The goal of the Downtown Gateway Program is to enhance downtown Cincinnati’s "front doors" by not only constructing improvements in the areas seen by the most people, but by doing so in a way that provides a unique identity and sense of place for each location and the edges of the City. The method of achieving this is a public/private partnership both for capital funding and maintenance.
Downtown and City leaders have recognized the importance of welcoming visitors, workers, and residents to our "Most Livable City". Each gateway celebrates Cincinnati’s corporate and civic history while providing the framework to orient visitors, link downtown to the hillsides and inner neighborhoods, increase greenspace, and establish a strong sense of uniqueness and urban vitality.
The overall design concept is to provide a series of towers, campaniles, lighthouses, fountains, beacons, gateposts, and/or pylons that become focal points or centers of a network of "green" entryways and special places to Cincinnati. In addition, "green corridor" approaches are being created linking downtown Cincinnati to surrounding neighborhoods.
The Downtown Gateway Program encourages public/private partnerships to implement the entryway improvements. The result is a unified effort on design, funding, and maintenance that celebrates Cincinnati’s corporate and civic history.
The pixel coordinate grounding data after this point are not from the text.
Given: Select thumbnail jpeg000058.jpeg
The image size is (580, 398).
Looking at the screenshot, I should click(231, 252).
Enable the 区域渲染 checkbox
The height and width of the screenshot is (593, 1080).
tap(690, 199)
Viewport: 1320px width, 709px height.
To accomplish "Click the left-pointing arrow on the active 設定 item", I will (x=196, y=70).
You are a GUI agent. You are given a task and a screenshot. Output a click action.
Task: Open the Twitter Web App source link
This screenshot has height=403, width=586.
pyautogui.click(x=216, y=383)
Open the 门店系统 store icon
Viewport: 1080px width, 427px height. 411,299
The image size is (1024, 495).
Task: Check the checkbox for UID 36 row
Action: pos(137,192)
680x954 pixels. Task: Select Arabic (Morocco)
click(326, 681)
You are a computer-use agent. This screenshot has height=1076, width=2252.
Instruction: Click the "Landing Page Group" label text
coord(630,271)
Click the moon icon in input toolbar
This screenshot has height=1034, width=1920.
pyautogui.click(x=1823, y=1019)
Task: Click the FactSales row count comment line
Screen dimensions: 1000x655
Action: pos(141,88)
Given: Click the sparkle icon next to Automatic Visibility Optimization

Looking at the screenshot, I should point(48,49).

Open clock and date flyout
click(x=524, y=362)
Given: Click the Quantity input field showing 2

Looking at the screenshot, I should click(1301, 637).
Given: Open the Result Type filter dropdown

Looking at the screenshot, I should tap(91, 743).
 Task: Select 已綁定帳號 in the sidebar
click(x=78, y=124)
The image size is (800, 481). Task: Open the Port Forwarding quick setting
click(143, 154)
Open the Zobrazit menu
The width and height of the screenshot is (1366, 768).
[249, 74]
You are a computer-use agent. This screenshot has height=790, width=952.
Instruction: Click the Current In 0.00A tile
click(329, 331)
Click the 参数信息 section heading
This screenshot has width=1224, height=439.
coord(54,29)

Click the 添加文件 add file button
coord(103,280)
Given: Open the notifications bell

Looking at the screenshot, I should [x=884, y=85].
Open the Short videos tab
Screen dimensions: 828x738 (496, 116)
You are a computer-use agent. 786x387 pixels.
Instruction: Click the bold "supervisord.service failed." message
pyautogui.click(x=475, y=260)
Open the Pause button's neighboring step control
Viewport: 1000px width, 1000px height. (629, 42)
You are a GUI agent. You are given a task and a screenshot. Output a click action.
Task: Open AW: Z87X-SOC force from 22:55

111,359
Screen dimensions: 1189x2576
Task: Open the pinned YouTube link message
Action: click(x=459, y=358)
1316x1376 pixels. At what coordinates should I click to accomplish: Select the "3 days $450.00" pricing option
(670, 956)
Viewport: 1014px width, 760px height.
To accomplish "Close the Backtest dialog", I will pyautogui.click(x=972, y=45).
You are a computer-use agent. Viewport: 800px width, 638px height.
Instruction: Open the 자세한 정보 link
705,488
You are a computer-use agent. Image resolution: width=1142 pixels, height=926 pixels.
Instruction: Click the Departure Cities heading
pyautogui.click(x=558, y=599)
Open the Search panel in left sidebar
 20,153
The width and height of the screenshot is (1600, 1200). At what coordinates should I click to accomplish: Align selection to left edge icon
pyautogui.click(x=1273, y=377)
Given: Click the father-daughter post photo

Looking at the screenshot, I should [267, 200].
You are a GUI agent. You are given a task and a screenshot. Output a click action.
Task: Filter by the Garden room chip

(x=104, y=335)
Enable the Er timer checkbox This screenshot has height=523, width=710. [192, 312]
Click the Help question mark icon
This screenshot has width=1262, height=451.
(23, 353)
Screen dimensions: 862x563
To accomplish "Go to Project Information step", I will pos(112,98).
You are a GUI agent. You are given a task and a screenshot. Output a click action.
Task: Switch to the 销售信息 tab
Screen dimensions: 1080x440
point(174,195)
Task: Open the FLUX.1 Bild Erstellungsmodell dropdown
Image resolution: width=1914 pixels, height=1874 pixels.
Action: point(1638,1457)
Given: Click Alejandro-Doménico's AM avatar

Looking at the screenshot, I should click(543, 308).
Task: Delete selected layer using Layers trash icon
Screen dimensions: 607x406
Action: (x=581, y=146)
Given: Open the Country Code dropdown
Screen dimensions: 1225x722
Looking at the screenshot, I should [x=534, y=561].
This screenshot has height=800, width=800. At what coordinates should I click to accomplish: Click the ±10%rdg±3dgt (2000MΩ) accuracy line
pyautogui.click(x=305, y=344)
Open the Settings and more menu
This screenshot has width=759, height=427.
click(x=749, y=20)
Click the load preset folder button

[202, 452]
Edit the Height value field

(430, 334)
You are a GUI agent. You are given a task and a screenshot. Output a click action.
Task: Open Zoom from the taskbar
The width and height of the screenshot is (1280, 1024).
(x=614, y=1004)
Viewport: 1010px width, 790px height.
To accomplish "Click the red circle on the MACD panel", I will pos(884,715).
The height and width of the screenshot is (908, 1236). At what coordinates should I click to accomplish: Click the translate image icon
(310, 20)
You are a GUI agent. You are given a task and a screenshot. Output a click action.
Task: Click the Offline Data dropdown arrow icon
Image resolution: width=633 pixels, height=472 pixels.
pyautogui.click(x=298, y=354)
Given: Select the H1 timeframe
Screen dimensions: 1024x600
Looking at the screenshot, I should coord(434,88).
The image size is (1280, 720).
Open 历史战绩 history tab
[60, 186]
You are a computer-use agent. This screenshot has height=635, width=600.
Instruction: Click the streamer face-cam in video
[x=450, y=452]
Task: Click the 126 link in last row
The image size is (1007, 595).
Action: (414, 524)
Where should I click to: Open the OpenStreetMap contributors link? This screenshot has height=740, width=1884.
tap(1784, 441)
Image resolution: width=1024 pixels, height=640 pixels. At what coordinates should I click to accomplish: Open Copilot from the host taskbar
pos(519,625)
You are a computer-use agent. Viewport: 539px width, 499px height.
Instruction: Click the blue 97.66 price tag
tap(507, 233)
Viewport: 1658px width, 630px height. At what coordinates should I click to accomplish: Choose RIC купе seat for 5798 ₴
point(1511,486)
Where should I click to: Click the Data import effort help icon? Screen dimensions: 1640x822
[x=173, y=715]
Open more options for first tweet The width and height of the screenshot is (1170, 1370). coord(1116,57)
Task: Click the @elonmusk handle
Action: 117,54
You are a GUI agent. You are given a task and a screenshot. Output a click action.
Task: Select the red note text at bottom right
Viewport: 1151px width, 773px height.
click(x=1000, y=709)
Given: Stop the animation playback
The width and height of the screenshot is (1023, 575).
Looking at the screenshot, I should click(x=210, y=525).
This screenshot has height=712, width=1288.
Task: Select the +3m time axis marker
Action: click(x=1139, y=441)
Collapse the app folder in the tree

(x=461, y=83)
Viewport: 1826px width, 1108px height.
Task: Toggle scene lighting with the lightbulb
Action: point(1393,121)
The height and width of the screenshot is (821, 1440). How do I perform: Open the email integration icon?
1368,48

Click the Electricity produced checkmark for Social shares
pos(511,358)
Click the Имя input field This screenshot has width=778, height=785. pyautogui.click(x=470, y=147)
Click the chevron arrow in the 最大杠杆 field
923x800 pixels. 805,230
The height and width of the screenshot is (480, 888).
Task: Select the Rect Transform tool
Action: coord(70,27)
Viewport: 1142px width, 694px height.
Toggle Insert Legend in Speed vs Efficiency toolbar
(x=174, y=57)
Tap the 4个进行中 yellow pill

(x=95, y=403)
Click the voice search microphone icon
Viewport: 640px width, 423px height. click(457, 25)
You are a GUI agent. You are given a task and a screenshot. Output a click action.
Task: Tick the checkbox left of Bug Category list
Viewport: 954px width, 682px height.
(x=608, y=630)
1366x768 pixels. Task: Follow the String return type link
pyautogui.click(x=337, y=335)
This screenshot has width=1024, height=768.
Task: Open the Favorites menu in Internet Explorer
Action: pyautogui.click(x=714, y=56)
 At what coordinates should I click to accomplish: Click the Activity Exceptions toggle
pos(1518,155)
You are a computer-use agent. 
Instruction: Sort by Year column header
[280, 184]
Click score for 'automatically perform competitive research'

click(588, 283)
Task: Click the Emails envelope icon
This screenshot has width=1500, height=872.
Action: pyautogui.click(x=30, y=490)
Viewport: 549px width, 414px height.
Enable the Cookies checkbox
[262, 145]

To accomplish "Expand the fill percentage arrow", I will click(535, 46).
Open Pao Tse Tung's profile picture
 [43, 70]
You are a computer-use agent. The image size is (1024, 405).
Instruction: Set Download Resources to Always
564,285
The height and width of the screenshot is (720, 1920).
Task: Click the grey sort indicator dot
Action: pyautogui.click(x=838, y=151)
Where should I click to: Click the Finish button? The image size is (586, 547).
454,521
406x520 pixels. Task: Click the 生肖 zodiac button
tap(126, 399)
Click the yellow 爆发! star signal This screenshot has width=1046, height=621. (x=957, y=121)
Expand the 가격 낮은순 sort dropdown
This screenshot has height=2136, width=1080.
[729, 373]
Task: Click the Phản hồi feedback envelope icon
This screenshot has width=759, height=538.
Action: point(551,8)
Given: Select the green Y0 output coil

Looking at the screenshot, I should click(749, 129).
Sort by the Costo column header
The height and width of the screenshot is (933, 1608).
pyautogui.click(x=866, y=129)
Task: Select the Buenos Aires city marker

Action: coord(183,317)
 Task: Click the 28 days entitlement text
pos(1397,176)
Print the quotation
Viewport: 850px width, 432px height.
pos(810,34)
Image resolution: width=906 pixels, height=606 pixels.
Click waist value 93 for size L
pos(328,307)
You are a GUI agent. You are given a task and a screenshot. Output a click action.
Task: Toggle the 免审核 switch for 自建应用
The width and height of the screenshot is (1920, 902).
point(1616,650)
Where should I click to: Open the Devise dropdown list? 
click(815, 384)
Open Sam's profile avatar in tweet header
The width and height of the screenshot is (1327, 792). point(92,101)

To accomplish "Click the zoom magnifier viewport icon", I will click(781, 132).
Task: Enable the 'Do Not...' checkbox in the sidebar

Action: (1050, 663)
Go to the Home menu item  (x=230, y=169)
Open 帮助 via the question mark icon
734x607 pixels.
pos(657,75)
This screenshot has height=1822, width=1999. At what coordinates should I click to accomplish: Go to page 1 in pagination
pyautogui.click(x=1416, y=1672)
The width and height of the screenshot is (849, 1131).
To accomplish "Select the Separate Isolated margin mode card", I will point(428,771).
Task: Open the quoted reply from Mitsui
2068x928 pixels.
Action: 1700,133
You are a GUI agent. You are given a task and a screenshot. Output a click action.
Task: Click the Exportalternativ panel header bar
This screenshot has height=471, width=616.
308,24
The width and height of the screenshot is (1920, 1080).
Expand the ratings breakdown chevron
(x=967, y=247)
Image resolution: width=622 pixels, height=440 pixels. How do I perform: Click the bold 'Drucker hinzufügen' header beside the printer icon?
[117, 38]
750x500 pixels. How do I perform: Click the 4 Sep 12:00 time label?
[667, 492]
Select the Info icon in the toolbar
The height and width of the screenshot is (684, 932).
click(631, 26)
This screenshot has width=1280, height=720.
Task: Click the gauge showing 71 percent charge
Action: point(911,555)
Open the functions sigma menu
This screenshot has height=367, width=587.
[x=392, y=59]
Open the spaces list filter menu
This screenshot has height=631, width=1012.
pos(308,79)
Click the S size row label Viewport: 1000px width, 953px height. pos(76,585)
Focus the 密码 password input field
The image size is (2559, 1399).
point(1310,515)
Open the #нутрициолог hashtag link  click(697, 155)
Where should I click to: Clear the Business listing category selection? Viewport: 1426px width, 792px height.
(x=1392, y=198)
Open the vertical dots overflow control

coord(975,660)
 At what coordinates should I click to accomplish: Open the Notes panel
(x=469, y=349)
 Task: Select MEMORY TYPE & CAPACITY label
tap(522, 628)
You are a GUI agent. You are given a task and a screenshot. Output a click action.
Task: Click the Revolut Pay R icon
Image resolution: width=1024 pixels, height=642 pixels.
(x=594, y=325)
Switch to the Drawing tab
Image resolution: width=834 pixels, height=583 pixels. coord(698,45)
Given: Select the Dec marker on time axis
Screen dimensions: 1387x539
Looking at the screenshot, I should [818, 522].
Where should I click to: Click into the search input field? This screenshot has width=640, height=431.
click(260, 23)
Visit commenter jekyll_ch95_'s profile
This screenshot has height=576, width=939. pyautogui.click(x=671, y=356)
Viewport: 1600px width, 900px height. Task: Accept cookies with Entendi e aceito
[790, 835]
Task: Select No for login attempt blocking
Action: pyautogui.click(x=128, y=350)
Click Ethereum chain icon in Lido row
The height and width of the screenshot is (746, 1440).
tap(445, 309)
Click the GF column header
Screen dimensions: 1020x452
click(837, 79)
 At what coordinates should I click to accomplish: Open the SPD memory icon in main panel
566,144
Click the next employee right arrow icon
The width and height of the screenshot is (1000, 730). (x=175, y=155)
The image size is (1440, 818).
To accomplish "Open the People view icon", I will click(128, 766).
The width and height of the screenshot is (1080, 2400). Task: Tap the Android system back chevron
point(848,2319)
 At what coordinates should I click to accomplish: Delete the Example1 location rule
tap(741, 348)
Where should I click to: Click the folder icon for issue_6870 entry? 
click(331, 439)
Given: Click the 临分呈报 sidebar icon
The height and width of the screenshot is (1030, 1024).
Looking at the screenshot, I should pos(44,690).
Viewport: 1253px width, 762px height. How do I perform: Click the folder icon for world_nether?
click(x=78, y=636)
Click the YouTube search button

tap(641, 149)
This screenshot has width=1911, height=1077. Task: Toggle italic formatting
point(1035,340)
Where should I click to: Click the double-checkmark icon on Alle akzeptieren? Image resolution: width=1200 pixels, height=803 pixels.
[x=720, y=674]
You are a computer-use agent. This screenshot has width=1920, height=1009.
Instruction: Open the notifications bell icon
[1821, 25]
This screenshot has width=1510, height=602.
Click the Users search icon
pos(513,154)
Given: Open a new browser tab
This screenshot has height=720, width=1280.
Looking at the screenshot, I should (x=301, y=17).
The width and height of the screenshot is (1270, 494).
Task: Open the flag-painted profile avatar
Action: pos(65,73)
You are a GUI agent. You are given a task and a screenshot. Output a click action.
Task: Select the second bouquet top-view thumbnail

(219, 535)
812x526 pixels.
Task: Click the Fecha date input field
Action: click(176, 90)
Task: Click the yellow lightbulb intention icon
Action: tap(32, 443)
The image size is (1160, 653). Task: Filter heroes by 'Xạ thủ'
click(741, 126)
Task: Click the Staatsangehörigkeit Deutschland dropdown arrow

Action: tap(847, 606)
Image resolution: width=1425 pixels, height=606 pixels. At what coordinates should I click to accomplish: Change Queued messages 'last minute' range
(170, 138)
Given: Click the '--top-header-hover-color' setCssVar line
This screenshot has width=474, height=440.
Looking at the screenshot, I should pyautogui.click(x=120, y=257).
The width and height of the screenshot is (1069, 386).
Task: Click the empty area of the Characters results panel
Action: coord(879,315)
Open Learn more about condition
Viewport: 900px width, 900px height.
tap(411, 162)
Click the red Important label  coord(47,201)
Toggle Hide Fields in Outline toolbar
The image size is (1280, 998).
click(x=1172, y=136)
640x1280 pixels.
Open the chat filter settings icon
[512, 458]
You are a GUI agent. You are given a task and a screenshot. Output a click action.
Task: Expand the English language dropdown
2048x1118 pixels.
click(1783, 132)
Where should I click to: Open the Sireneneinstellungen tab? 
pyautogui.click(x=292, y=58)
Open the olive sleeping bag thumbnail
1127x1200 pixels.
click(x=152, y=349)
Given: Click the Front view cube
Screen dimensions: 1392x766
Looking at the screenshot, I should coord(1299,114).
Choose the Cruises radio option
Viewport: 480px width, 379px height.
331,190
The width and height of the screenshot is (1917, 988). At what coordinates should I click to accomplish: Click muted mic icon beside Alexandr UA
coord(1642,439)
So far, some of Cincinnati’s historic corporations and institutions like Fifth Third Bank, Procter and Gamble, the Verdin Bell Company, the Corbett Foundation, the Taft Museum, the Scripps Howard Foundation, St. Peter In Chains Cathedral, Cinergy, PNC Bank and Eagle Realty Group, a Western-Southern Company, to name a few, have committed to participation in the program.
The City of Cincinnati instituted the program in 1992 and has committed significant capital improvement funds towards the effort. Some of the gateways that are completed or are currently under construction are Central Parkway, Reading Road, Gilbert Avenue and Fifth and Pike Streets.